Yesterday, an audit detailed that the Department of Unemployment Assistance had $284 million in delinquent accounts of businesses required to pay unemployment insurance. Of that, the department had taken no major steps to collect on $170 million.
“That is a mind-boggling number,” Sullivan said. “That’s astronomically large in the scale of state government.
“No business would do this, no person, no household would do this. It demonstrates a lack of loyalty to fellow citizens to let that money go down the drain,” he added.
On Thursday, State Auditor Suzanne M. Bump showed the Department of Conservation and Recreation, as of June 30, 2017, failed to collect some $600,000 in user fees on leases for cell towers and other telecommunications equipment, concession stands, skating rinks, cottages, and boat and yacht clubs.
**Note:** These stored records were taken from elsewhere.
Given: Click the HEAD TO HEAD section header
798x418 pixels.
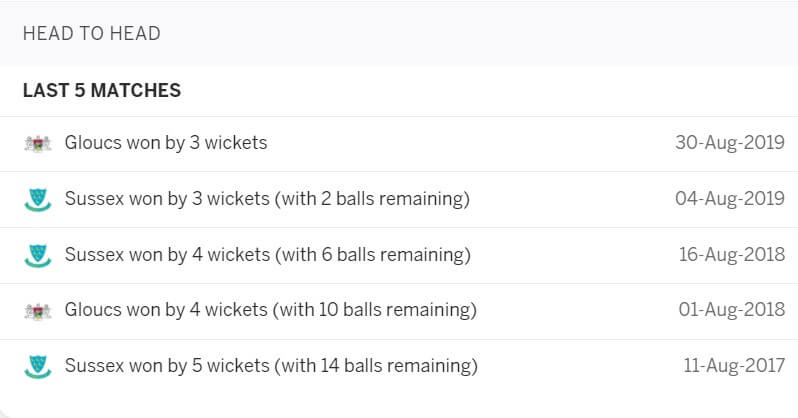Looking at the screenshot, I should (92, 34).
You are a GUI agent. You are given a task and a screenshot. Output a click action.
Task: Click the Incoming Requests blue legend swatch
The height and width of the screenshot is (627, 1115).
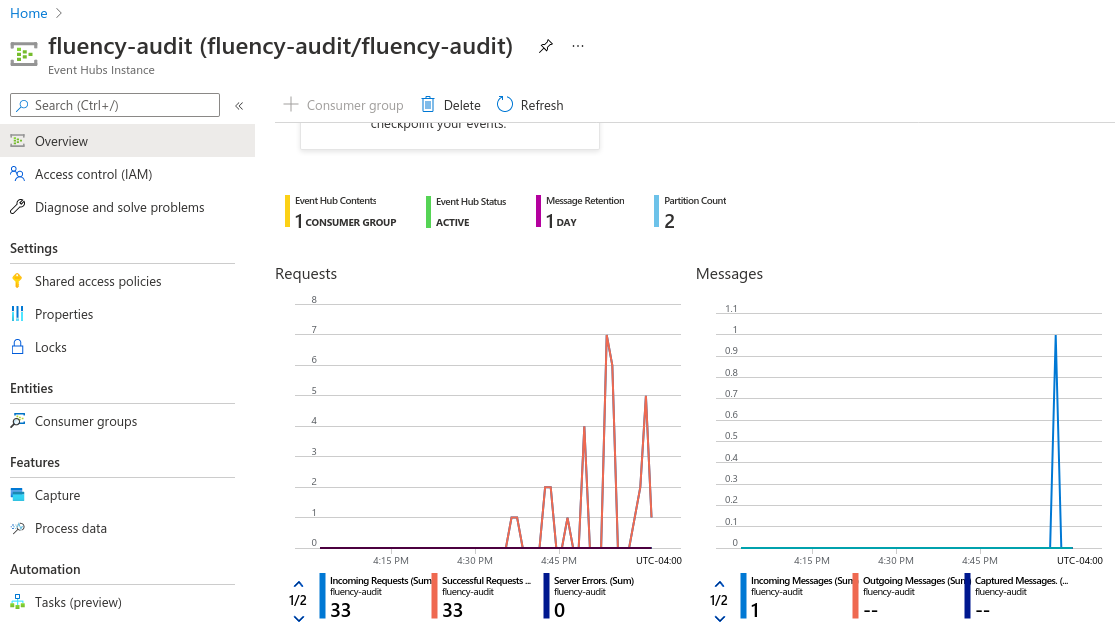click(x=322, y=596)
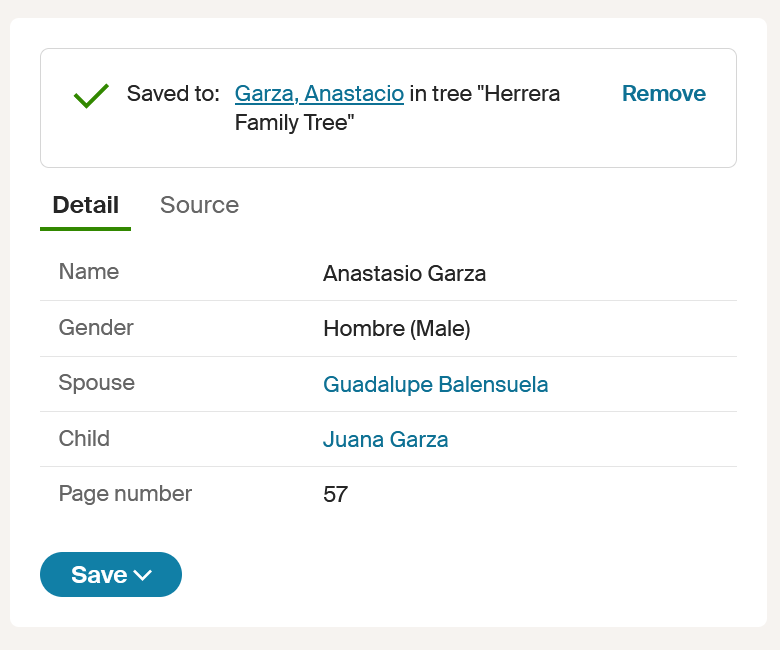Click the Gender field label

click(96, 328)
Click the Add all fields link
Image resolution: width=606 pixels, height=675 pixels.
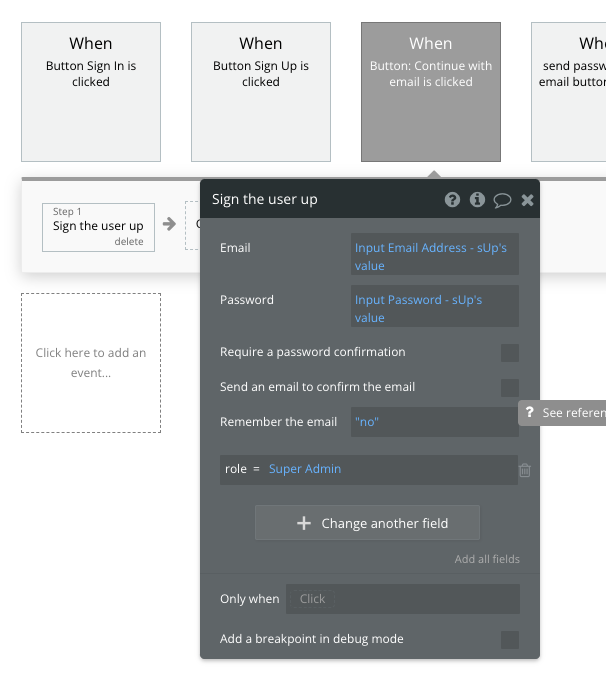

DCR confirmed that two yacht clubs still owe a combined $13,000: The Neponset Valley Yacht Club owes $8,000 and the Wollaston Yacht Club owes $5,000. The department estimates that once credits and fee corrections are accounted for, the unpaid amount will be closer to $80,000.
Gov. Charlie Baker defended his offices’ work saying at DCR and DUA the “long-standing” issues were being “whittled down.”
Baker said, regarding the DCR sums, there has been “progress on that issue over the last few years, but it’s a long-standing problem and we have a long way to go.”
Systems at the unemployment offices were replaced from 2009 to 2013, Baker said, but the new ones “have never really worked the way they were supposed to.”
He said the issue has been “driven by technology implementation, and it’s much less a problem now than it used to be as we continue to whittle it away,” Baker said.
Sullivan said the problems at DCR stretch back to his time in office a decade ago.
“The state administrators at DCR are not collecting money that belongs to the taxpayers,” Sullivan said. “It’s a failure to perform, and I hope the governor’s office will step in.”